Dr. Smith completed his doctoral degree at Texas A&M University while he worked as a professional engineering intern at DuPont Specialty Chemicals. His journey toward allyship continued when he recognized that many of the labs, classrooms, and boardrooms he traversed had few to no women.
In a blog post, he writes, “As an only child, it was common to be focused on the ‘onlys’ in the room, including my personal experience as a Black man pursuing a STEM career, which often broadened my view of women in STEM-focused spaces.
“Yet, when I became involved as a member of NSBE, my engagement with women in STEM expanded, as strong and talented women were active on the board of directors and within the program spaces.” NSBE is the National Society of Black Engineers.
“Inspired by the stories of these women who persevered despite the odds, I made a conscious effort to challenge my own biases and advocate for gender equity in STEM,” Dr. Smith writes.
Dr. Smith says he found himself drawn to engineering education because of his experience serving as a student leader and on the board of directors of NSBE. The “spark” happened, Dr.
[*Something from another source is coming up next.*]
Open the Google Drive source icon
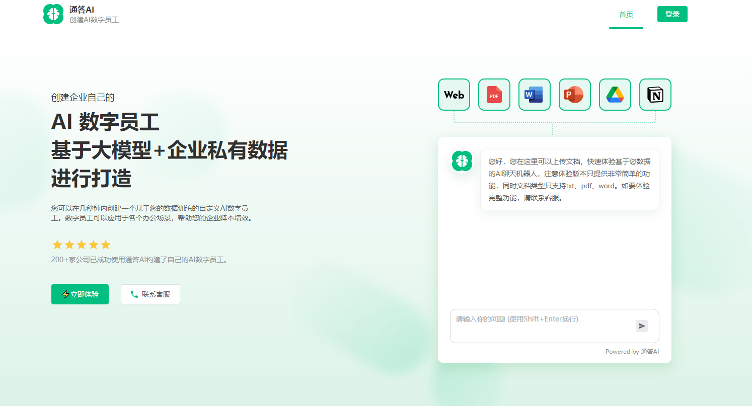This screenshot has width=752, height=406. point(615,95)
Smith says, when he became part of NSBE’s headquarters staff, leading the programs team.
“I was the liaison and, often, unofficial mentor to young women board members who were eager to learn and impact the work of the organization in some way while they navigated engineering degree programs as students,” he says. “My role evolved to include serving as the lead strategic partner representative for NSBE. In that role, I more frequently engaged with other organizations that focused on the development and recruitment of women into STEM fields.”
Dr. Smith continues that work in his role with NAMEPA, in which he helps attract, retain, and graduate engineers from historically underrepresented populations.
The key to being an ally? “It’s about your willingness to get to know people,” he says. “You have to be willing to invest in relationships.”